Garten holds a B.A. from Dartmouth College, 1968, and a Ph.D. from the School of Advanced International Studies (SAIS) at Johns Hopkins University, 1980, where he specialized in international economics and international organizations.
From 1968 to 1972 he served as a lieutenant in the 82nd Airborne Division and a captain in the U.S. Army Special Forces. In 1971 he was a military advisor to the Royal Thai Army.
David Rothkopf
President and CEO
David Rothkopf serves as president and chief executive of Garten Rothkopf. Rothkopf is also a visiting scholar at the Carnegie Endowment for International Peace where he has written Running the World: The Inside Story of the National Security Council and the Architects of American Power and Superclass: The Global Power Elite and the World They are Making. Rothkopf also chairs the Carnegie Economic Strategy Roundtable, which examines the nexus between market concerns and U.S. economic policy making, as well as the National Strategic Investment Dialogue, a forum convening leading institutional investors as they consider critical issues of investment strategy.
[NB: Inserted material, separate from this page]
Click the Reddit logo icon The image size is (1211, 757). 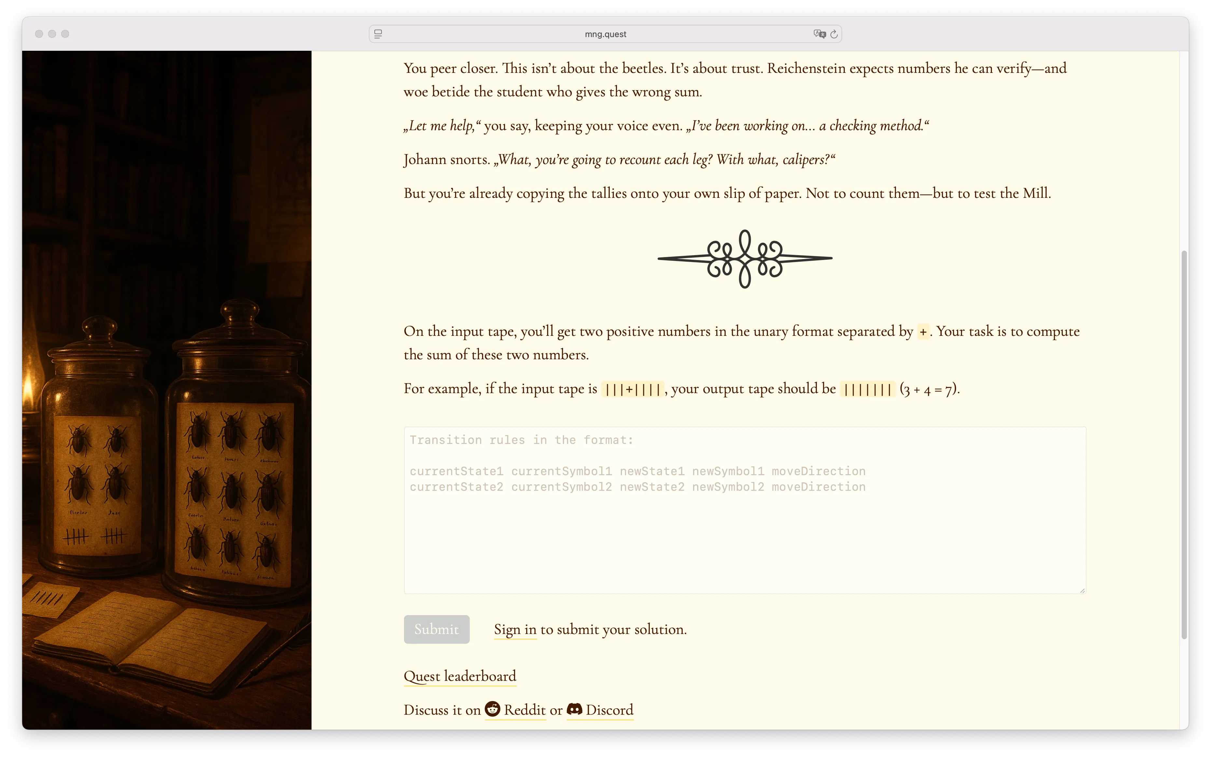click(x=492, y=709)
He is also a member of the advisory boards of the U.S. Institute of Peace, the Johns Hopkins/Bloomberg School of Public Health, the Center for Global Development and the Center for the Study of the Presidency.
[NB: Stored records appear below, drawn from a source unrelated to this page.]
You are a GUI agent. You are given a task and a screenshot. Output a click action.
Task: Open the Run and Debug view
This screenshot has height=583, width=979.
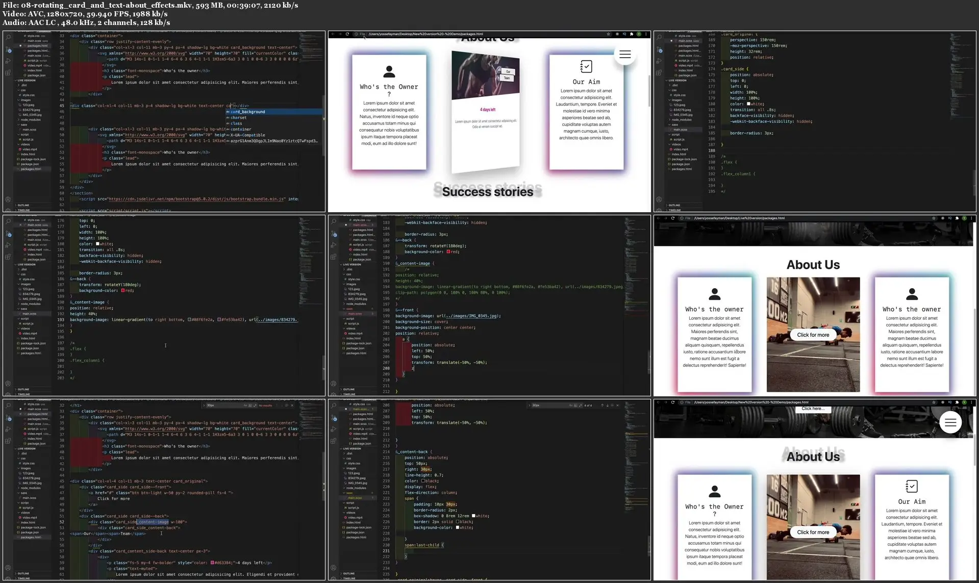point(8,61)
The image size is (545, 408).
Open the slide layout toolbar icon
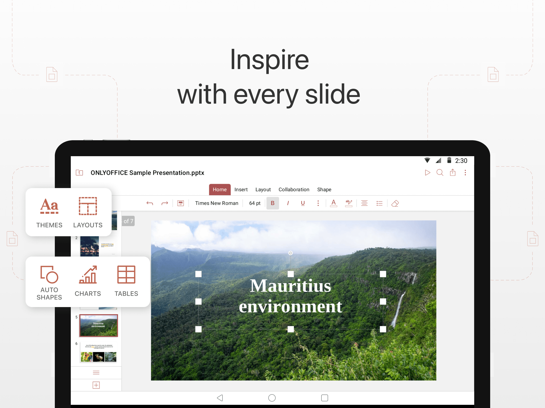(181, 203)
Prior to the establishment of Garten Rothkopf, Rothkopf was chairman, CEO and co-founder of Intellibridge Corporation, a leading provider of international analysis and open-source intelligence for the U.S. national security community and selected investors, financial organizations and other corporations. Before founding Intellibridge, Rothkopf was managing director of Kissinger Associates, the international advisory firm founded and chaired by former U.S. Secretary of State Henry A. Kissinger. Immediately previous to joining Kissinger Associates, Rothkopf served as Acting U.S. Under Secretary of Commerce for International Trade. In this capacity, Rothkopf directed the 2400 employees of the International Trade Administration including the U.S. Commercial Service, the International Economic Policy Bureau, the Bureau of Import Administration and the Bureau of Trade Development. He joined the Clinton Administration in 1993 as Deputy Undersecretary of Commerce for International Trade Policy Development.
Before joining the Clinton Administration, Rothkopf was co-founder, chairman and CEO of International Media Partners, Inc., publishers of CEO Magazine, Emerging Markets newspapers and organizers of the CEO Institutes. Previously, Rothkopf served as a senior executive and editor at Institutional Investor, Inc. and in similar capacities at Financial World Magazine.
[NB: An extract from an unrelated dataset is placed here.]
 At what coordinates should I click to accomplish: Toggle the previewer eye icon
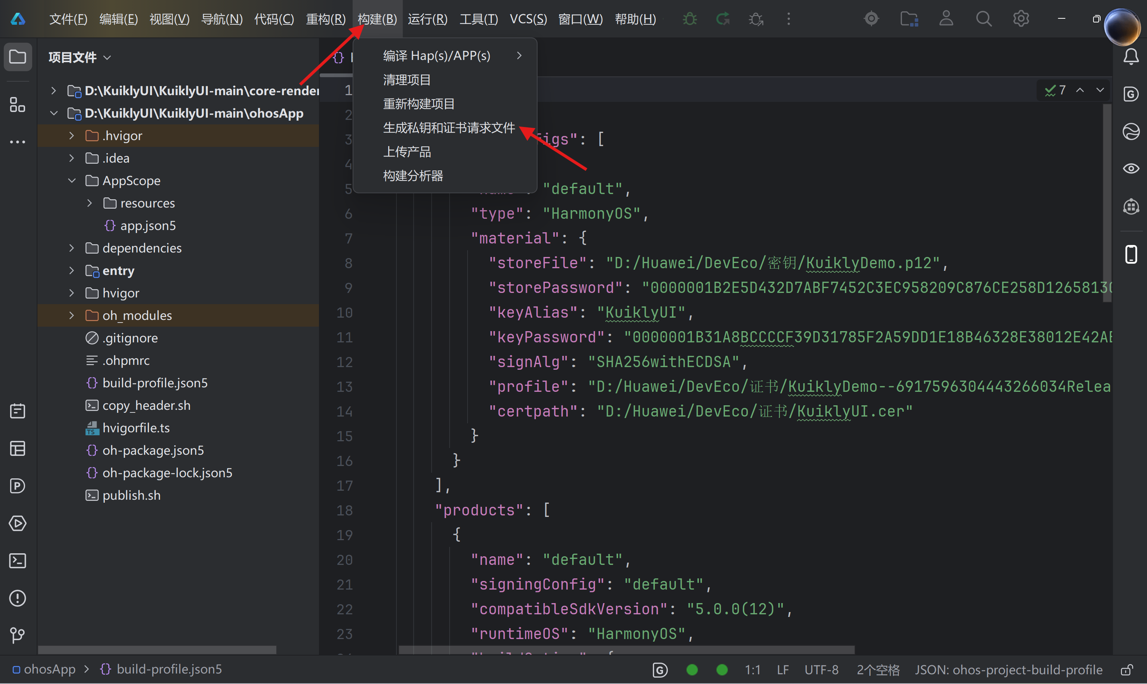point(1131,169)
Rothkopf is a frequently cited commentator in leading publications and has appeared as a guest addressing a wide variety of foreign policy issues on most major English-language broadcast networks worldwide. He is the author of over 150 articles on international investment, economic, and policy themes and has written for the New York Times, the Washington Post, USA Today, the Financial Times, the International Herald Tribune, the Los Angeles Times, the Miami Herald, the Philadelphia Inquirer and other leading newspapers. He has also written for Foreign Affairs, Foreign Policy, International Economy, the Journal of International Affairs and a variety of other magazines. He is the author, co-author, co-editor and contributor to a variety of books, in addition to those mentioned above, including The Global Century: Globalization and National Security (National Defense University), Cuba: The Contours of Change (Lynn Rienner Publishers), The Price of Peace: Emergency Economic Intervention and U.S. Foreign Policy (Carnegie Endowment for International Peace), The Common Market: Uniting the European Community (Franklin Watts) and The Big Emerging Markets (Bernan Press).